Aim of the exercise: The answer must be the full listing, reproduced word for word.

Task material:
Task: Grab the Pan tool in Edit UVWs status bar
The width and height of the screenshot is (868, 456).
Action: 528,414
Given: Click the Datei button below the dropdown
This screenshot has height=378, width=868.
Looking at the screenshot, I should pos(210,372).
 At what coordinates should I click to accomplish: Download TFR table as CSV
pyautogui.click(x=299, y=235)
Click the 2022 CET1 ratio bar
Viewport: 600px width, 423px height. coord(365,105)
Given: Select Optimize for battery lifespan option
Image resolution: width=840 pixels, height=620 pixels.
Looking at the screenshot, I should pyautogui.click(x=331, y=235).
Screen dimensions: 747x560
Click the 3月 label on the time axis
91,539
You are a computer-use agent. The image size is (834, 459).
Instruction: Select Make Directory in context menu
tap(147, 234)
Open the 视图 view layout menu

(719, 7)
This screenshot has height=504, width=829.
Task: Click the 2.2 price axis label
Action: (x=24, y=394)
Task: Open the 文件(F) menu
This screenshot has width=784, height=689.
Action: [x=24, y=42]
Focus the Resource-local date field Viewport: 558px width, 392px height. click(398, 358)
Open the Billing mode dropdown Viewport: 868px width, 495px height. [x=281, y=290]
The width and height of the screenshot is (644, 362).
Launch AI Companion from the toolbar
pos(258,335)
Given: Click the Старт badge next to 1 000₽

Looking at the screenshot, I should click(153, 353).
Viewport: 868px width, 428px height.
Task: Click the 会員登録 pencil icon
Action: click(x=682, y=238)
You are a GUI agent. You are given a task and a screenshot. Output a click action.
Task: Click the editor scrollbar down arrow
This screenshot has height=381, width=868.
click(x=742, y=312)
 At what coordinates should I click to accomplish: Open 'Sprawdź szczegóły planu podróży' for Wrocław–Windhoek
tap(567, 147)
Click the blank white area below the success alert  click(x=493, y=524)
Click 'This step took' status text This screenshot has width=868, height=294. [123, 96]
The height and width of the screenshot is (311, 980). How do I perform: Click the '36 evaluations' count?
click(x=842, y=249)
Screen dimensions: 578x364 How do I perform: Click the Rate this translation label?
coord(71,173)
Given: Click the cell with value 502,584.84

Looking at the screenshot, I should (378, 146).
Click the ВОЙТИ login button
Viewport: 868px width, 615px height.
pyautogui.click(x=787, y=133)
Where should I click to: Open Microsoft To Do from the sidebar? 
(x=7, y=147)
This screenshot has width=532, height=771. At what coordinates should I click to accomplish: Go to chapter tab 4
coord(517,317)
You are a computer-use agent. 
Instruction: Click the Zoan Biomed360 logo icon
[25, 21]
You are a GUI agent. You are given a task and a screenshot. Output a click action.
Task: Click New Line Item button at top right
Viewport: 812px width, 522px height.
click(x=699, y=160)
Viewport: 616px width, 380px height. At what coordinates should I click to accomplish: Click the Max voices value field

Output below:
Task: Grab the Pan tool in Edit UVWs status bar
The width and height of the screenshot is (868, 456).
Action: 528,414
Given: Click the Datei button below the dropdown
This screenshot has height=378, width=868.
Looking at the screenshot, I should pos(210,372).
 At what coordinates should I click to accomplish: Download TFR table as CSV
pyautogui.click(x=299, y=235)
Click the 2022 CET1 ratio bar
Viewport: 600px width, 423px height. coord(365,105)
Given: Select Optimize for battery lifespan option
Image resolution: width=840 pixels, height=620 pixels.
Looking at the screenshot, I should pyautogui.click(x=331, y=235).
Screen dimensions: 747x560
Click the 3月 label on the time axis
91,539
You are a computer-use agent. The image size is (834, 459).
Instruction: Select Make Directory in context menu
tap(147, 234)
Open the 视图 view layout menu

(719, 7)
This screenshot has height=504, width=829.
Task: Click the 2.2 price axis label
Action: (x=24, y=394)
Task: Open the 文件(F) menu
This screenshot has width=784, height=689.
Action: [x=24, y=42]
Focus the Resource-local date field Viewport: 558px width, 392px height. click(398, 358)
Open the Billing mode dropdown Viewport: 868px width, 495px height. [x=281, y=290]
The width and height of the screenshot is (644, 362).
Launch AI Companion from the toolbar
pos(258,335)
Given: Click the Старт badge next to 1 000₽

Looking at the screenshot, I should click(153, 353).
Viewport: 868px width, 428px height.
Task: Click the 会員登録 pencil icon
Action: click(x=682, y=238)
You are a GUI agent. You are given a task and a screenshot. Output a click action.
Task: Click the editor scrollbar down arrow
This screenshot has height=381, width=868.
click(x=742, y=312)
 At what coordinates should I click to accomplish: Open 'Sprawdź szczegóły planu podróży' for Wrocław–Windhoek
tap(567, 147)
Click the blank white area below the success alert  click(x=493, y=524)
Click 'This step took' status text This screenshot has width=868, height=294. [123, 96]
The height and width of the screenshot is (311, 980). How do I perform: Click the '36 evaluations' count?
click(x=842, y=249)
Screen dimensions: 578x364 How do I perform: Click the Rate this translation label?
coord(71,173)
Given: Click the cell with value 502,584.84

Looking at the screenshot, I should (378, 146).
Click the ВОЙТИ login button
Viewport: 868px width, 615px height.
pyautogui.click(x=787, y=133)
Where should I click to: Open Microsoft To Do from the sidebar? 
(x=7, y=147)
This screenshot has width=532, height=771. At what coordinates should I click to accomplish: Go to chapter tab 4
coord(517,317)
You are a computer-use agent. 
Instruction: Click the Zoan Biomed360 logo icon
[25, 21]
You are a GUI agent. You are given a task and a screenshot. Output a click action.
Task: Click New Line Item button at top right
Viewport: 812px width, 522px height.
click(x=699, y=160)
Viewport: 616px width, 380px height. At what coordinates should I click to accomplish: Click the Max voices value field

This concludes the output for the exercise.